In the first argument they write the character of the representation as a $\mathbb{Z}$-linear combination of the characters of the irreducible quotients in the composition series, by repeatedly using the simple fact from linear algebra that trace is additive on short exact sequences.  In characteristic $0$ we have a natural inclusion from $\mathbb{Z}$ into $k$, so we can view this $\mathbb{Z}$-linear combination as a $k$-linear combination and we get that it is unique by linear independence. In characteristic $p$ we don't have an inclusion of $\mathbb{Z}$ into $k$ so this won't work.

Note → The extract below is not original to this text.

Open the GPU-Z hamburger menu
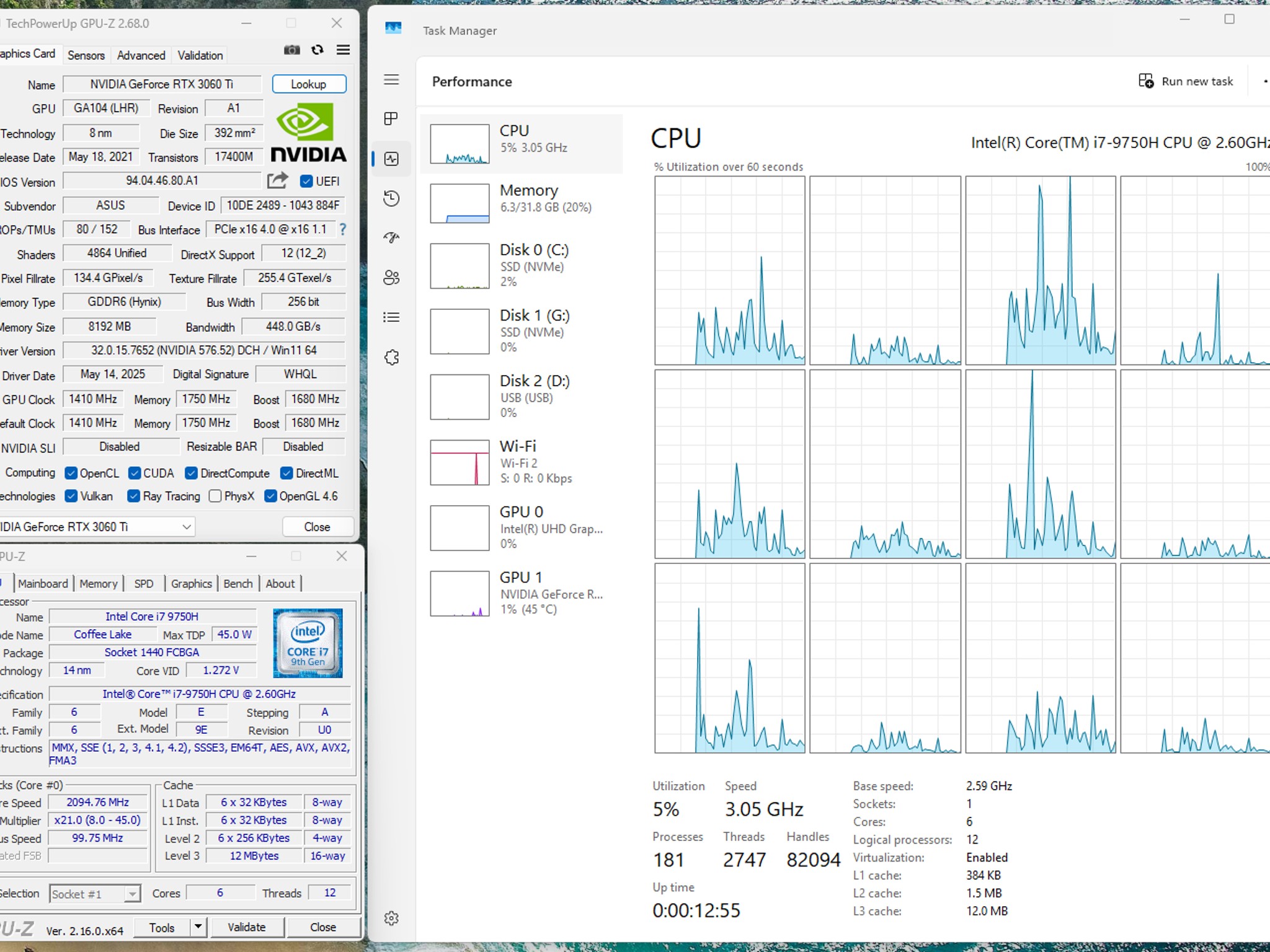Screen dimensions: 1270x952 (x=343, y=50)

For the second part you are correct, when $\dim(V) =1$ it is automatically irreducible and there isn't anything really to check.
For your last question, whenever you have two subspaces inside a vector space (or module) you get a map from their direct sum into the vector space, this is the universal property of direct sums (or coproducts more generally).  If the subspaces have trivial intersection (which is forced in this case by irreducibility) then this map is an embedding. In this case, the map $f$ is just the inclusion of the vector subspace spanned by $W_1$ and $W_1'$ into $W$.